Creating Data Models and Calculations
Even though we have loaded in some data, having raw data loaded into separate tables is not enough to enable analysis and visualization. In order to facilitate analysis and visualization, we must create a data model by building relationships between the individual tables, as
well as calculations that will aid us in our analysis. Building a data model with relationships between tables and required calculations allows us to create the necessary reports that will prove useful and insightful to the business. In this chapter, we will learn how to create a data model, create Data Analysis Expressions (DAX) calculated columns, and understand the measures and techniques for troubleshooting DAX calculations.

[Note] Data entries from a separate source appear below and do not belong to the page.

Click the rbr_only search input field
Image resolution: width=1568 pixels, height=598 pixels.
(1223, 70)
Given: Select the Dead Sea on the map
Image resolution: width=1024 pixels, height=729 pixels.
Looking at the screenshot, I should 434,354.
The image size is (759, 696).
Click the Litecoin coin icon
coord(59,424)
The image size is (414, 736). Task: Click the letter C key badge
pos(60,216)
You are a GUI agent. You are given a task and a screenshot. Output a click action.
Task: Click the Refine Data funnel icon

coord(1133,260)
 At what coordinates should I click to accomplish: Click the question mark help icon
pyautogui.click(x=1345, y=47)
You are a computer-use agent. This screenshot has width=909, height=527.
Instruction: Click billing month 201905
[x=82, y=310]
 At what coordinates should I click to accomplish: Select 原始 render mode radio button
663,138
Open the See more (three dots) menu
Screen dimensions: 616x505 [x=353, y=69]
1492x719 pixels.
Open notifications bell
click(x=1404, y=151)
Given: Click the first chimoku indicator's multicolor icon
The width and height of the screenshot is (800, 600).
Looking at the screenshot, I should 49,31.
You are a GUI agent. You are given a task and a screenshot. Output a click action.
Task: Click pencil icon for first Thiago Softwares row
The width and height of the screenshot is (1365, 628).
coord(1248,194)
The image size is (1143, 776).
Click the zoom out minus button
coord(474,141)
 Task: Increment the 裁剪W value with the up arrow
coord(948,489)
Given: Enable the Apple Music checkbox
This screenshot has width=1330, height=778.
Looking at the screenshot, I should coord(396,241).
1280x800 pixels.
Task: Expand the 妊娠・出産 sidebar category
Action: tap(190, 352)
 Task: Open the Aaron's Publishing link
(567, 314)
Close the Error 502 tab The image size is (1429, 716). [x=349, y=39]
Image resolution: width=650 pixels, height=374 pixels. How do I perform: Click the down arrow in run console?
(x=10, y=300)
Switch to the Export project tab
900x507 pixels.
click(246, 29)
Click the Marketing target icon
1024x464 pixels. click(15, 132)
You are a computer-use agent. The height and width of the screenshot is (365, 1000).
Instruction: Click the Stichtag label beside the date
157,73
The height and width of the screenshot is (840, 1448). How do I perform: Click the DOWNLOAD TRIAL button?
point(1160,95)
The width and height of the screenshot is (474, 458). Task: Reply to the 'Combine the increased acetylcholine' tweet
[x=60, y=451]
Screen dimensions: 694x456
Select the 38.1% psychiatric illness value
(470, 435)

The following topics will be covered in this chapter:
- Creating a data model
- Creating calculations
- Checking and troubleshooting calculations
Technical requirements
You will need the following in order to successfully complete the instructions provided in this chapter:
- An internet connection
- Microsoft Power BI Desktop
- LearnPowerBI_CH5Start.pbix downloaded from GitHub at https:// github.com/PacktPublishing/Learn-Power-BI-second-edition/
tree/main/Chapter05 - Check out the following video to see the Code in Action: https://bit. ly/3o92RrD
Creating a data model
The concept of a data model or dataset is fundamental to Power BI. In short, a data model is defined by the tables that are created from Power Query queries, the metadata (data about data) regarding the columns within the tables, and finally, the relationships that are defined between tables. Relationships are needed to connect individual tables to one another. In Power BI, the data model is stored within an Analysis Services tabular cube. It is the creation of this data model that enables self-service analytics and reporting.
In Chapter 4, Connecting to and Transforming Data, we connected to various sources of data (three different Excel files) that in turn created seven different queries, which ultimately resulted in four queries that loaded data tables into our data model. We will now stitch those individual tables, along with our previously created data table, into a cohesive data model that can be used for further analysis.
Touring the Model view
So far, we have explored the overall architecture of Power BI Desktop and Power Query Editor. We will now explore the Model view within Power BI Desktop. To switch to the Model view, click the bottom icon in the Views bar of Power BI Desktop.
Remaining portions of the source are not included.